The compounds I and compositions thereof, respectively, are also suitable for controlling harmful fungi in the protection of stored products or harvest and in the protection of materials.

The term “protection of materials” is to be understood to denote the protection of technical and non-living materials, such as adhesives, glues, wood, paper and paperboard, textiles, leather, paint dispersions, plastics, cooling lubricants, fiber or fabrics, against the infestation and destruction by harmful microorganisms, such as fungi and bacteria. As to the protection of wood and other materials, the particular attention is paid to the following harmful fungi: Ascomycetes such as Ophiostoma spp., Ceratocystis spp., Aureobasidium pullulans, Sclerophoma spp., Chaetomium spp., Humicola spp., Petriella spp., Trichurus spp.; Basidiomycetes such as Coniophora spp., Coriolus spp., Gloeophyllum spp., Lentinus spp., Pleurotus spp., Poria spp., Serpula spp. and Tyromyces spp., Deuteromycetes such as Aspergillus spp., Cladosporium spp., Penicillium spp., Trichoderma spp., Alternaria spp., Paecilomyces spp. and Zygomycetes such as Mucor spp., and in addition in the protection of stored products and harvest the following yeast fungi are worthy of note: Candida spp. and Saccharomyces cerevisae.
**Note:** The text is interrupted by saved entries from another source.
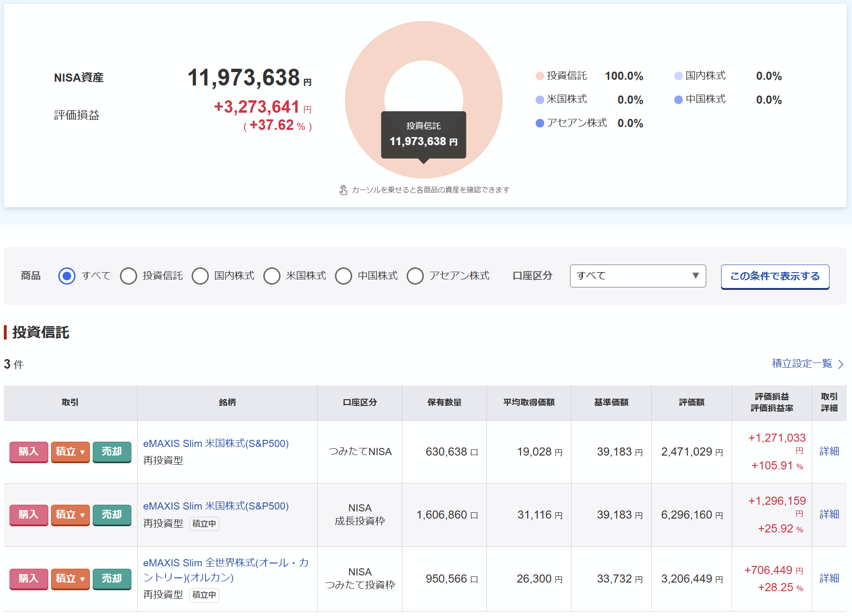Choose the 米国株式 radio option
This screenshot has width=852, height=616.
click(x=272, y=276)
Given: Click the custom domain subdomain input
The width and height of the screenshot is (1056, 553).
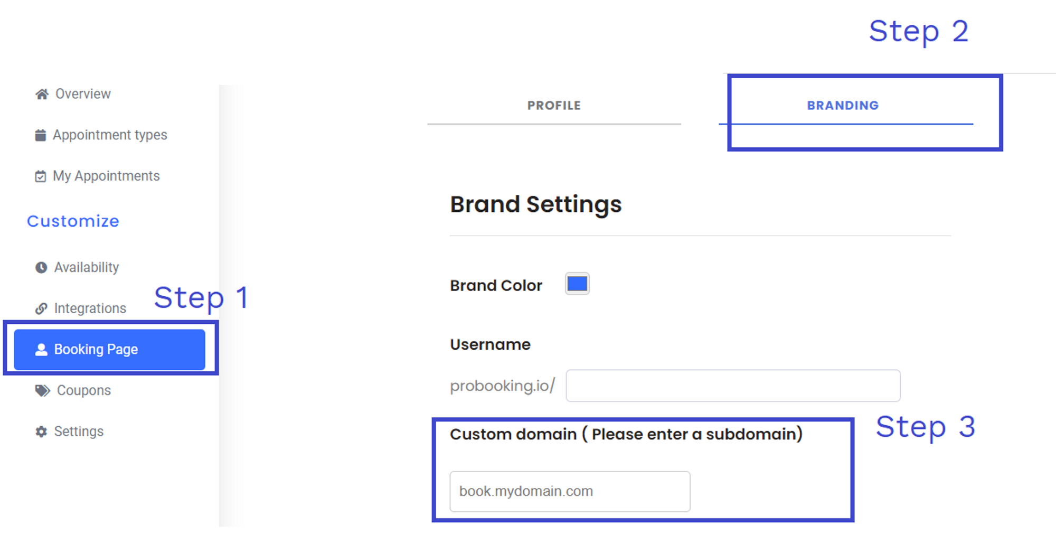Looking at the screenshot, I should click(x=570, y=491).
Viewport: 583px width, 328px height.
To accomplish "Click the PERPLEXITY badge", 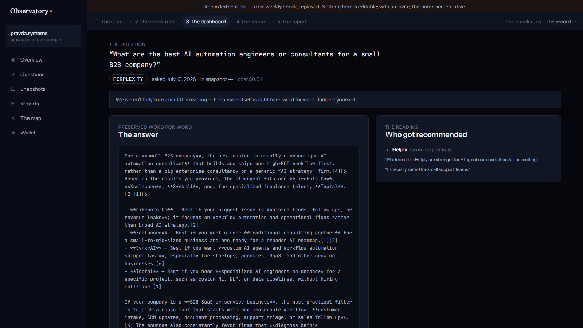I will [x=128, y=79].
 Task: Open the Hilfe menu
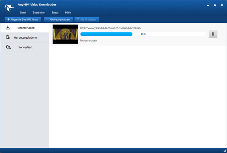point(68,12)
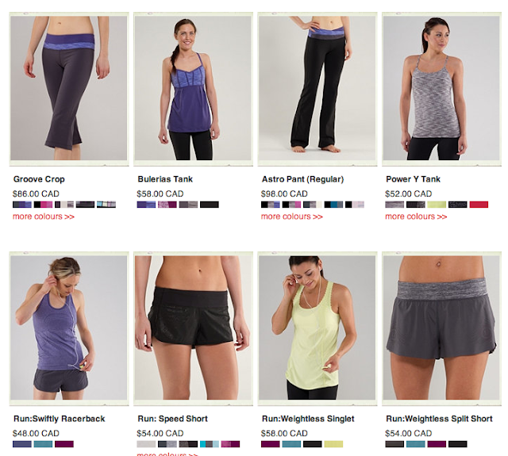508x456 pixels.
Task: Show more colours for Groove Crop
Action: 44,217
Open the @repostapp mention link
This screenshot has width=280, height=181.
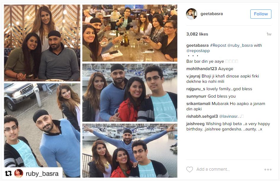coord(198,51)
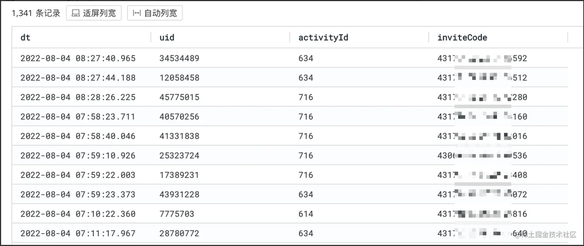Click the record count label 1,341 条记录
Viewport: 584px width, 246px height.
36,13

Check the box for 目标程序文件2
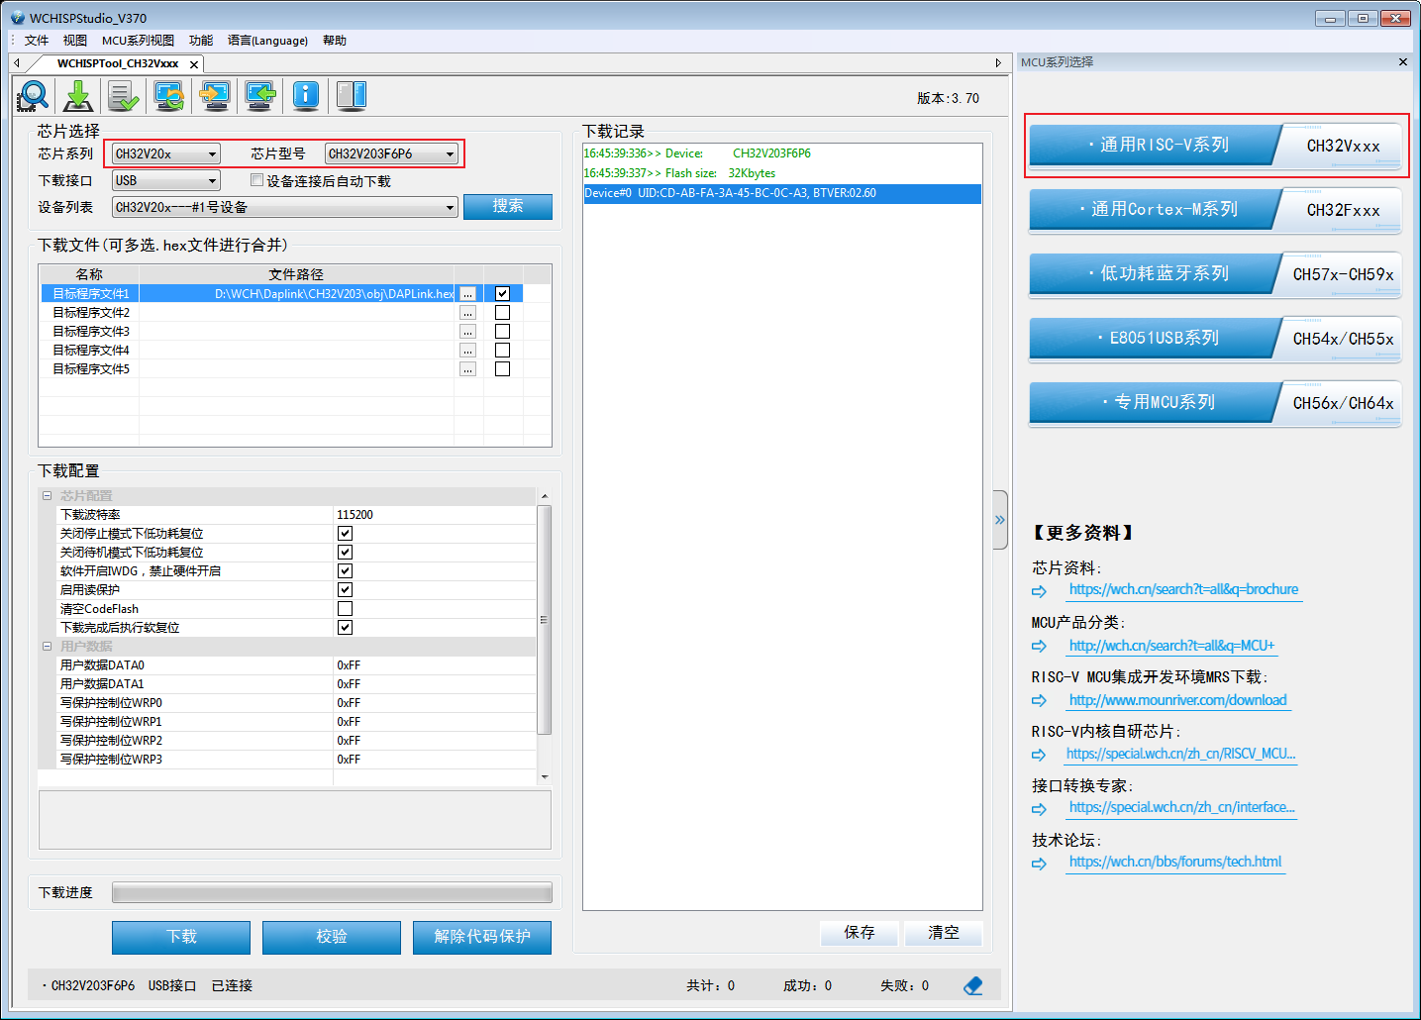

The method of treatment according to the invention can also be used in the field of protecting stored products or harvest against attack of fungi and microorganisms. According to the present invention, the term “stored products” is understood to denote natural substances of plant or animal origin and their processed forms, which have been taken from the natural life cycle and for which long-term protection is desired. Stored products of crop plant origin, such as plants or parts thereof, for example stalks, leafs, tubers, seeds, fruits or grains, can be protected in the freshly harvested state or in processed form, such as pre-dried, moistened, comminuted, ground, pressed or roasted, which process is also known as post-harvest treatment. Also falling under the definition of stored products is timber, whether in the form of crude timber, such as construction timber, electricity pylons and barriers, or in the form of finished articles, such as furniture or objects made from wood. Stored products of animal origin are hides, leather, furs, hairs and the like. The combinations according the present invention can prevent disadvantageous effects such as decay, discoloration or mold. Preferably “stored products” is understood to denote natural substances of plant origin and their processed forms, more preferably fruits and their processed forms, such as pomes, stone fruits, soft fruits and citrus fruits and their processed forms.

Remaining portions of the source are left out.